■ WHAT YOU WILL DO ■
Below, some lines carry pictures; leave those pictures out and retype exactly the lines from the one with "You are a GUI" through the one with "At what coordinates".

■ THE INPUT ■
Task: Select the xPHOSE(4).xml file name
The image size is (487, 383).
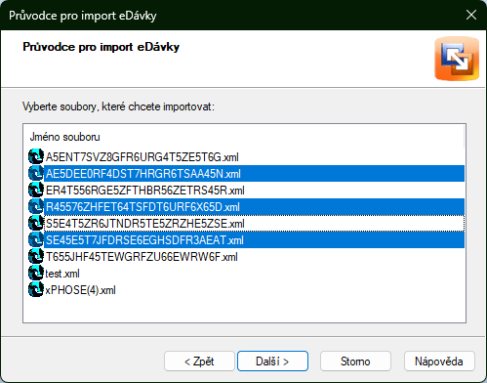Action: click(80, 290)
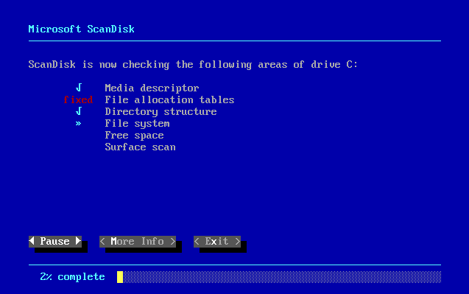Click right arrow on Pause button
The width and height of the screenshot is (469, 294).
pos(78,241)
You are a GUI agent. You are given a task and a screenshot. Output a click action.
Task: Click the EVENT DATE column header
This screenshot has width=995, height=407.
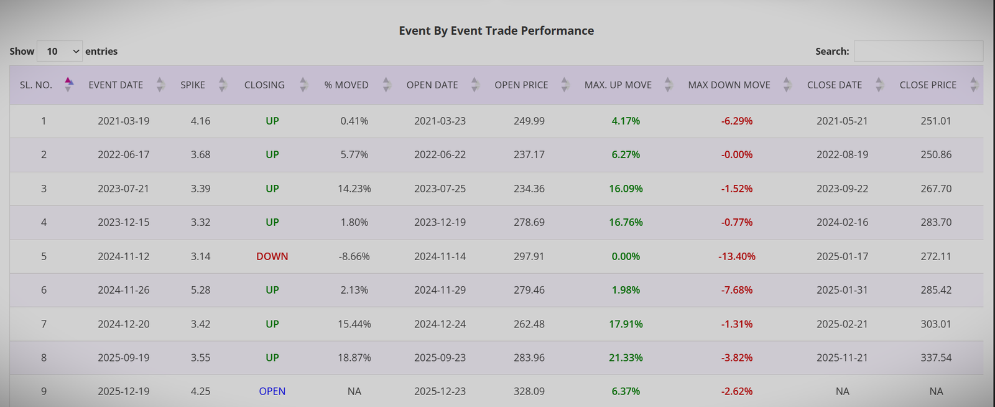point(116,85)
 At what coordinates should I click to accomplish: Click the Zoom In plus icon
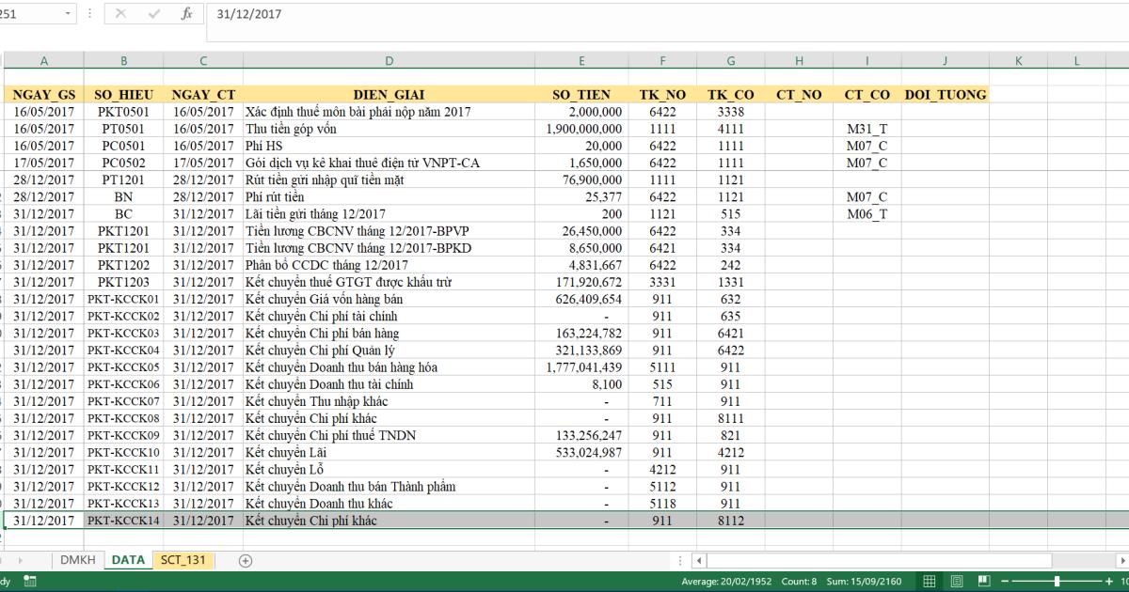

==

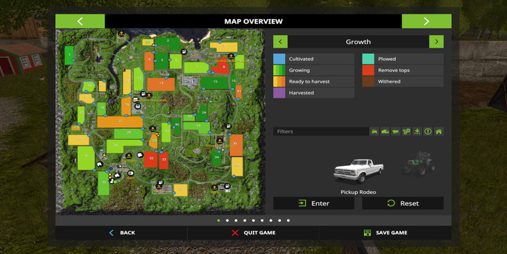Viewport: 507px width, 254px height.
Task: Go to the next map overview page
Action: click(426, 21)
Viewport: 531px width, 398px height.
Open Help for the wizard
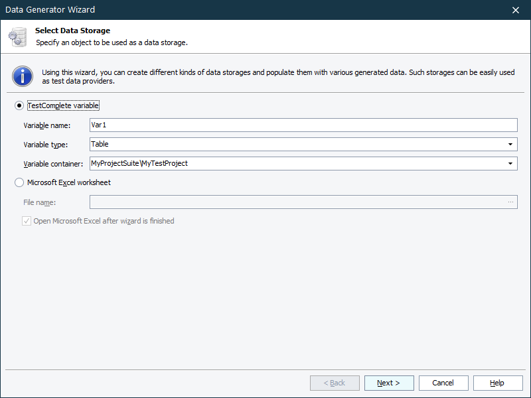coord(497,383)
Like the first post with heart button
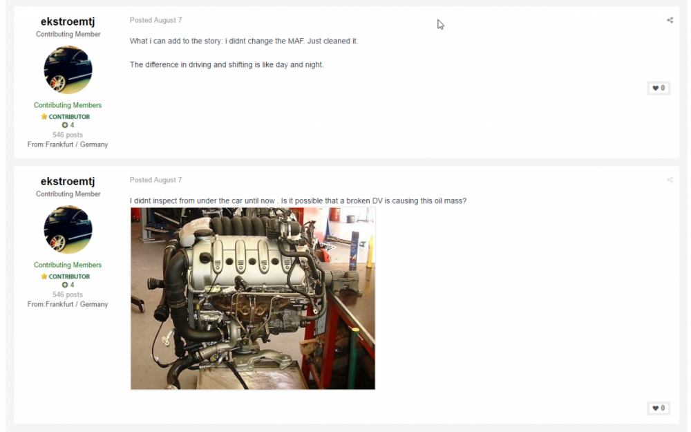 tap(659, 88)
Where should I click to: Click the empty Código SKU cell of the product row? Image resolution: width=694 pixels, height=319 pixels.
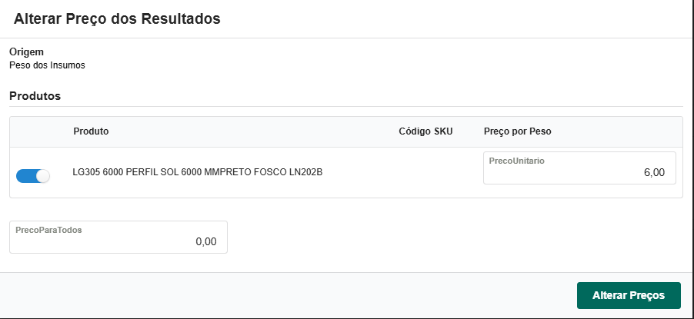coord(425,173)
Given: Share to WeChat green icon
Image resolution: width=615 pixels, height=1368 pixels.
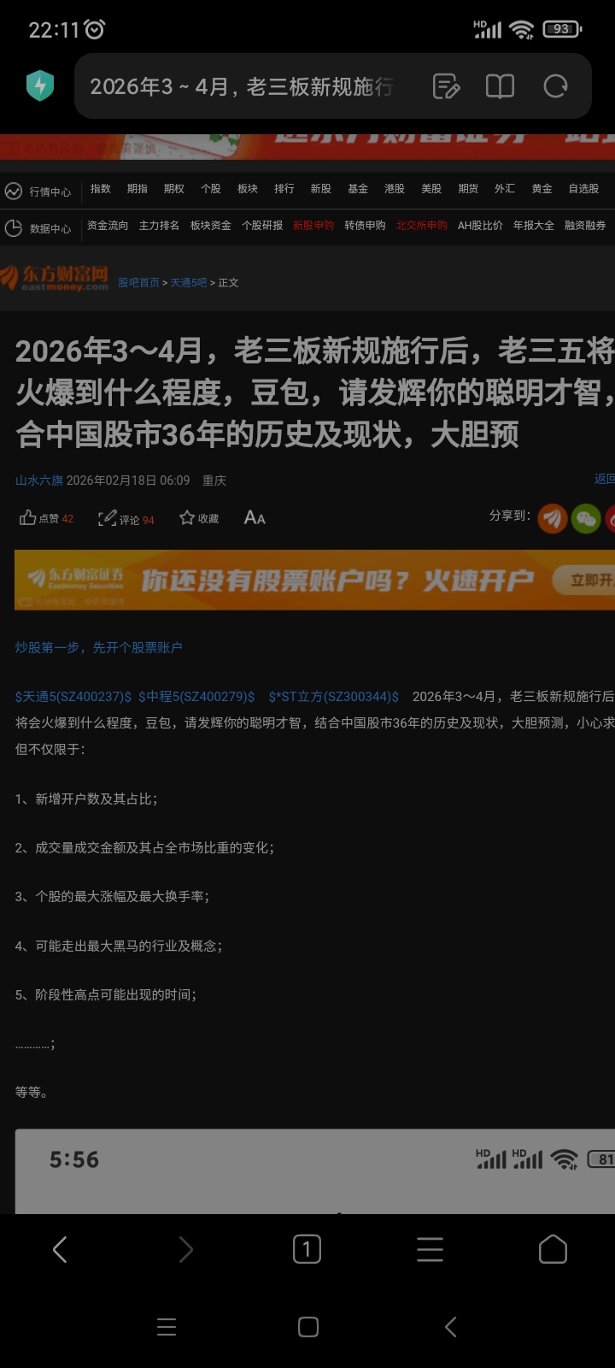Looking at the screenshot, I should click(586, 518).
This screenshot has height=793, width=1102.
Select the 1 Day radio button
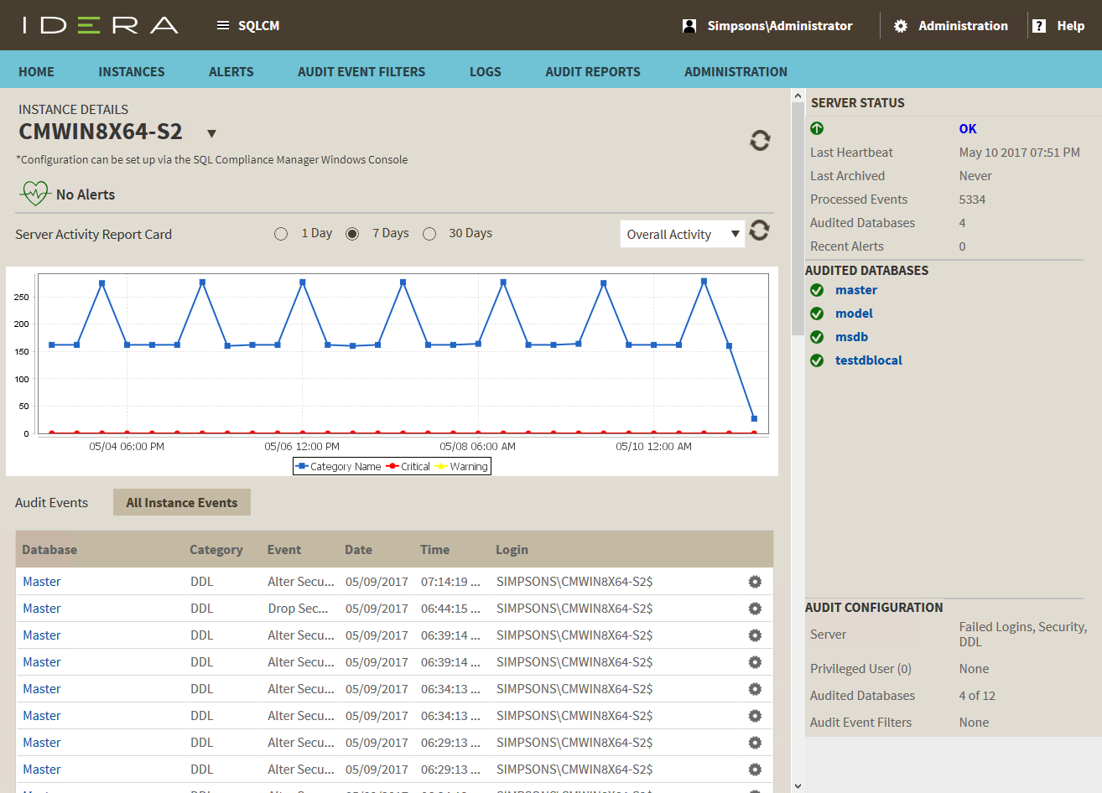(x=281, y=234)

■ OUTPUT OF THE TASK ■
You are a GUI agent. You are given a task and a screenshot. Output a click action.
Task: Click the EVENT DATE column header
This screenshot has width=995, height=407.
point(116,85)
 At what coordinates should I click to accomplish: Click the Zoom In plus icon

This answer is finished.